The Mindset of Change Leaders

Having spent over 20 pragmatic years creating and leading change in organisations and also having studying it academically I believe I have a good take on it by now!

I’ve learned that there is a difference between change management and change leadership. There is more sustainable success when our mindset is focused on leading it as well as managing it.

Bear in mind the definitions of Change vs Transformation.

Change resolves the past

Change requires becoming familiar with the current situation, and working to make things better, faster, and cheaper. The past is the fundamental reference point and actions are intended to alter what has already happened. Success is judged by efficiencies and economies that are realised at the end of our effort, compared with when you started. When you choose change, your future is a reconditioned, or improved, version of the past.

Transformation creates the future

Bringing your preferred future to life requires transformation – revisiting your purpose, the beliefs that drive your decisions, and the impacts of your products and services. It is important to acknowledge the past, complete it, and let it go. Create and move to the new.

Leading change is different from change management

Change management is a well-thought-out set of approaches and tools that support change, often at a project level. It happens in parallel to the project to make sure the business solution is implemented and that people adopt the new behaviours associated with it. It focuses on understanding the difference between the current state and future state, creating communication and training plans, identifying early adopters and resisters, and paving the way for the business outcome to be reached. The change management toolkit is a very important one that should be part of projects that introduce change — but it’s not enough.

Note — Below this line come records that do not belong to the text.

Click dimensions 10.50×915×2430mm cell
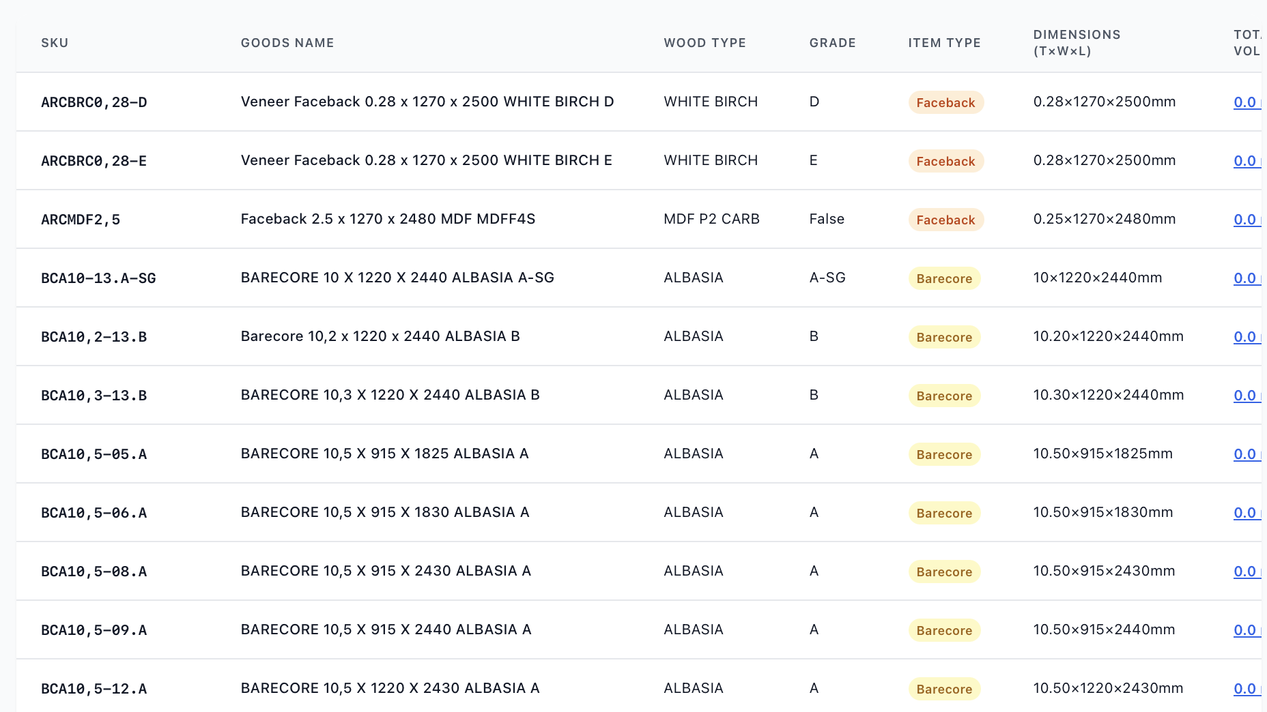Image resolution: width=1267 pixels, height=712 pixels. 1104,572
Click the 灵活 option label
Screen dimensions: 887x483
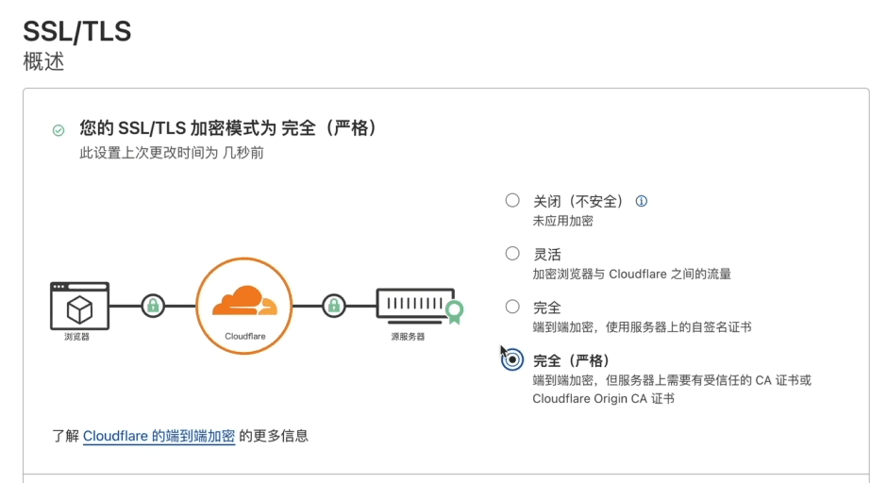tap(547, 255)
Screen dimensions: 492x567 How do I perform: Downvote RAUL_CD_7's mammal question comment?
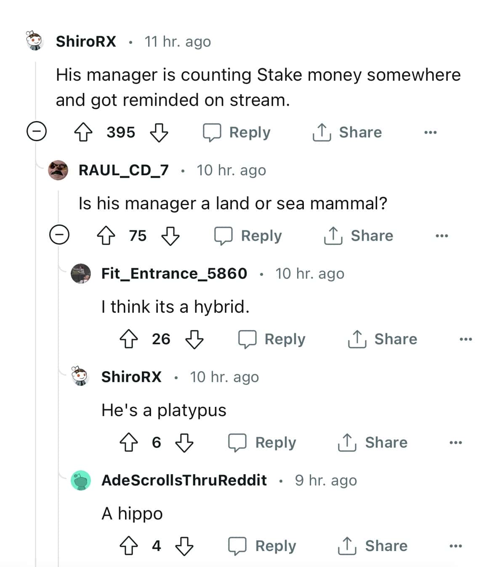[x=171, y=236]
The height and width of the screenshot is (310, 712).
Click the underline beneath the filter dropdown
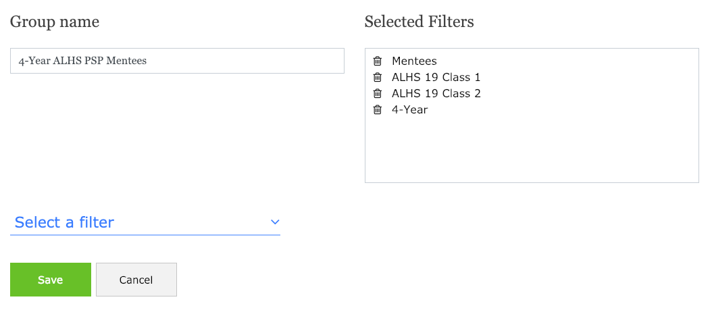145,235
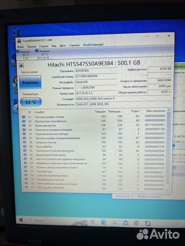Open the Сервис menu
Screen dimensions: 185x246
pos(44,46)
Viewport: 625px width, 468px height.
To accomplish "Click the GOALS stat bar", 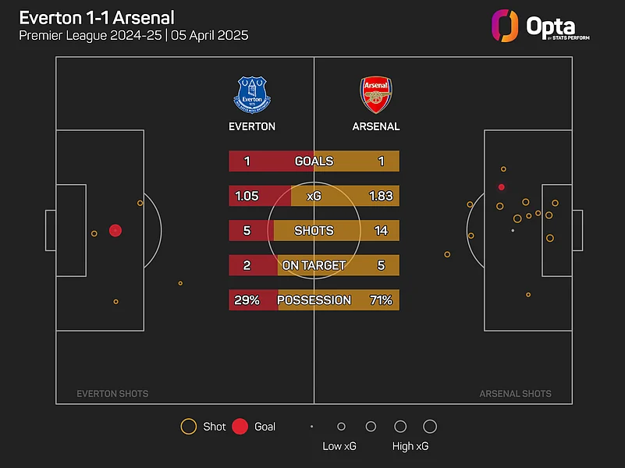I will [314, 161].
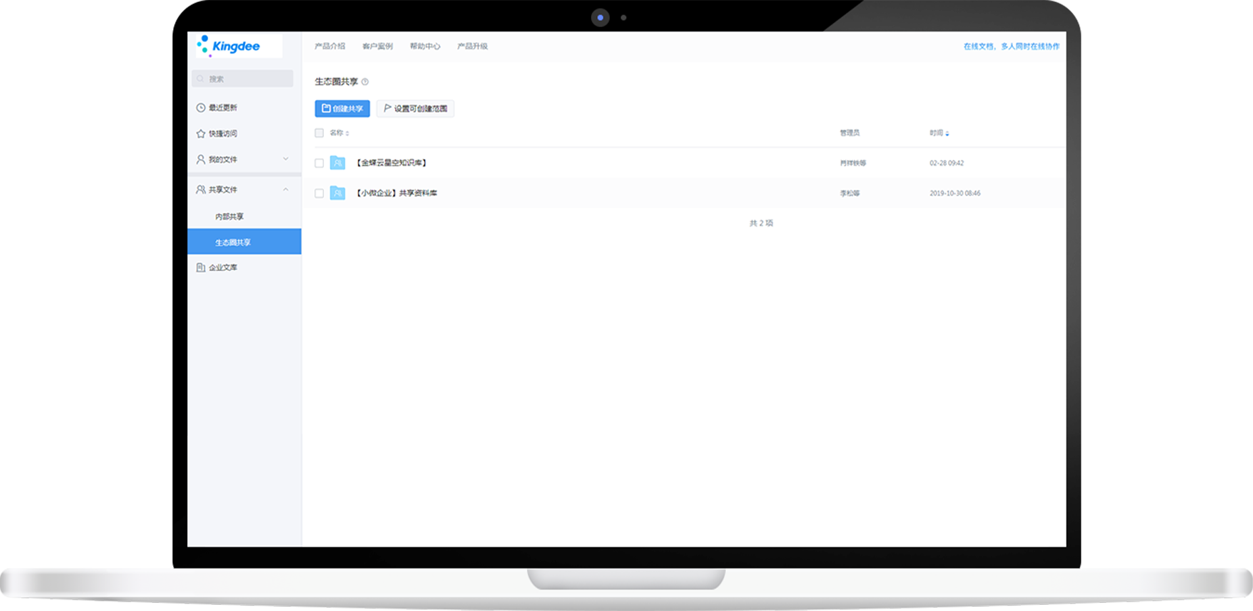This screenshot has width=1253, height=611.
Task: Click the Kingdee logo
Action: pyautogui.click(x=229, y=46)
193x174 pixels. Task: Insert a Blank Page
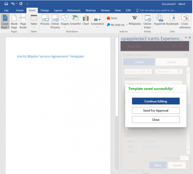point(14,21)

Leading change is something very different. Fundamentally, it’s about creating and communicating a vision for change not directly tied to a project or initiative. It’s about making change part of your culture’s DNA. Where it really rocks is when the organisation is consciously and intentionally defining and building the culture it desires and it recognises that change leadership and management is a critical element.

It is transformational, envisioning and driving the business solution, not simply implementing it.

Change leadership creates a mindset across the organisation that focuses on what could or should be different, rather than asking people to simply adopt an already determined solution.

It removes the shackles of how we do things and asks people to truly engage in the change: to become part of creating a solution. It enables others to think differently, moving change along more rapidly and more efficiently, even while it creates a sense of upheaval. It is what makes people say “I have to be part of this,” creating momentum and a desire to continually move to the next phase or next level.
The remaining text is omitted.